LEfSe analysis (LDA score > 4; p < 0.05) revealed significant intergroup differences in microbial biomarkers (Figure 3D,E). Specifically, the BF group demonstrated pronounced enrichment of Proteobacteria, Lactobacillaceae, Escherichia-Shigella, Klebsiella, and Bifidobacterium dentium. In contrast, the CF group was characterized by elevated abundances of Lactobacillales, Enterococcus, and Streptococcus, whereas the LF group showed dominant representation of Ruminococcaceae, Veillonellaceae, Lachnospiraceae, and Faecalibacterium.
Figure 3F showed the alpha diversity indices of infant fecal microbiota, such as observed features, Chao1, Shannon, and Simpson indices. The results demonstrated that the LF group exhibited significantly higher values of both observed features and the Chao1 index compared with the BF and CF groups (p < 0.01). In contrast, the CF group showed a higher Simpson index level (p < 0.05).
Based on the Bray–Curtis distance, beta diversity analysis revealed that the microbiota composition of the LF and CF groups was not significantly different from that of the BF group (Figure 3G). The principal coordinate components PC1 and PC2, which explained the most variation in the data, accounted for 17.08% and 14.52%, respectively.
Figure 3H illustrates the differential metabolic pathways of the gut microbiota across different feeding groups. The results revealed significant intergroup variations in lysine fermentation pathways to acetate/butyrate and lysine biosynthesis pathways.
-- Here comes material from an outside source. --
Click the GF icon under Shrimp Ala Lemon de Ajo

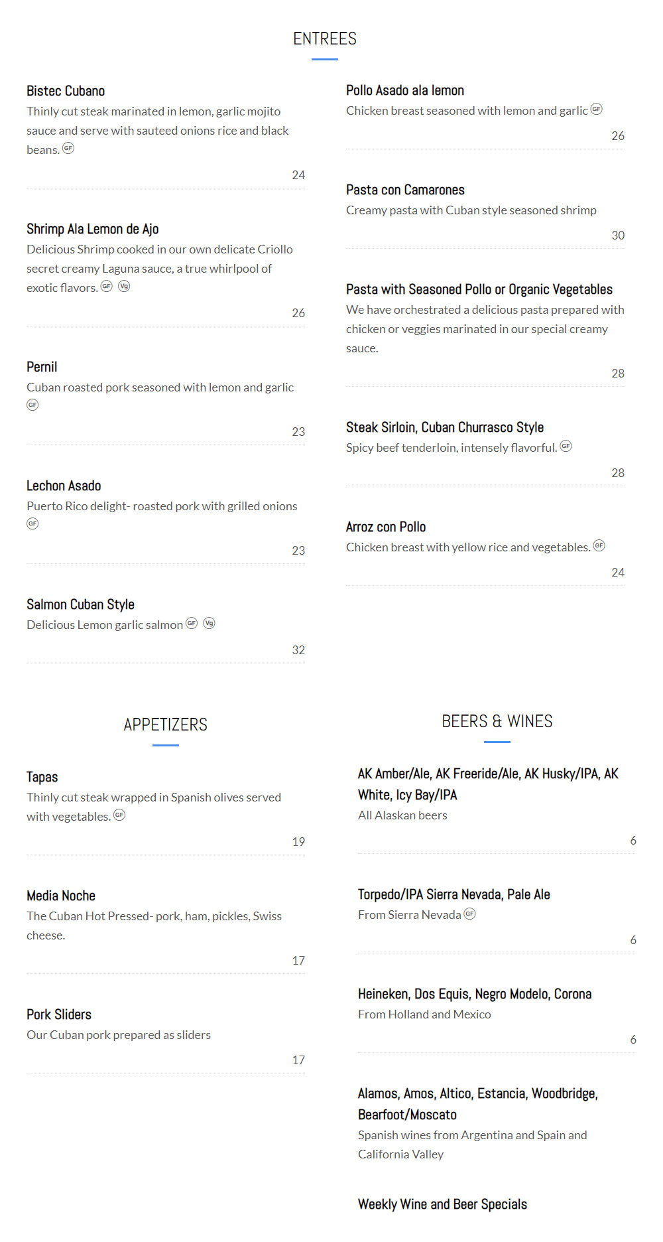pyautogui.click(x=107, y=286)
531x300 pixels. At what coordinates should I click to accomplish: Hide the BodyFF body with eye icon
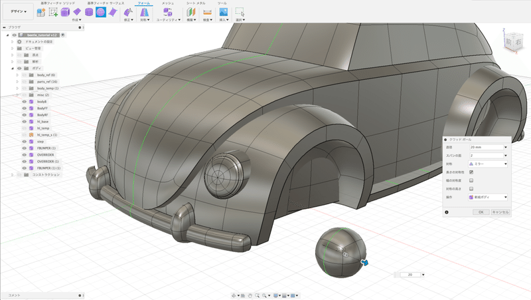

Specifically, fecal samples from infants in the LF group exhibited significantly higher expression of lysine fermentation pathways producing acetate, butyrate, and propionate, alongside markedly reduced lysine biosynthesis activity, compared with the other groups (p < 0.01), which indicated that LF formula might promote the microbial conversion of lysine into acetate, butyrate, and propionate rather than endogenous lysine synthesis.

4. Discussion

Infant nutrition serves as a cornerstone for lifelong health, with early feeding practices critically influencing growth trajectories and gastrointestinal development. This real-world study investigated the effects of lactoferrin-fortified formula on infant growth, gut microbiota, and feeding challenges, using propensity score matching (PSM) to mitigate confounding and provide robust evidence for clinical practice. This study demonstrates that LF feeding is associated with superior linear growth (higher LAZ scores) in infants, potentially mediated through its beneficial modulation of gut microbiota. LF feeding shapes a distinctive microbial profile enriched with commensal taxa and enhances metabolic pathways for short-chain fatty acid (SCFA) production, which may contribute to improved nutrient metabolism. Furthermore, LF-fed infants exhibited better feeding tolerance, as evidenced by significantly fewer caregiver-reported feeding difficulties.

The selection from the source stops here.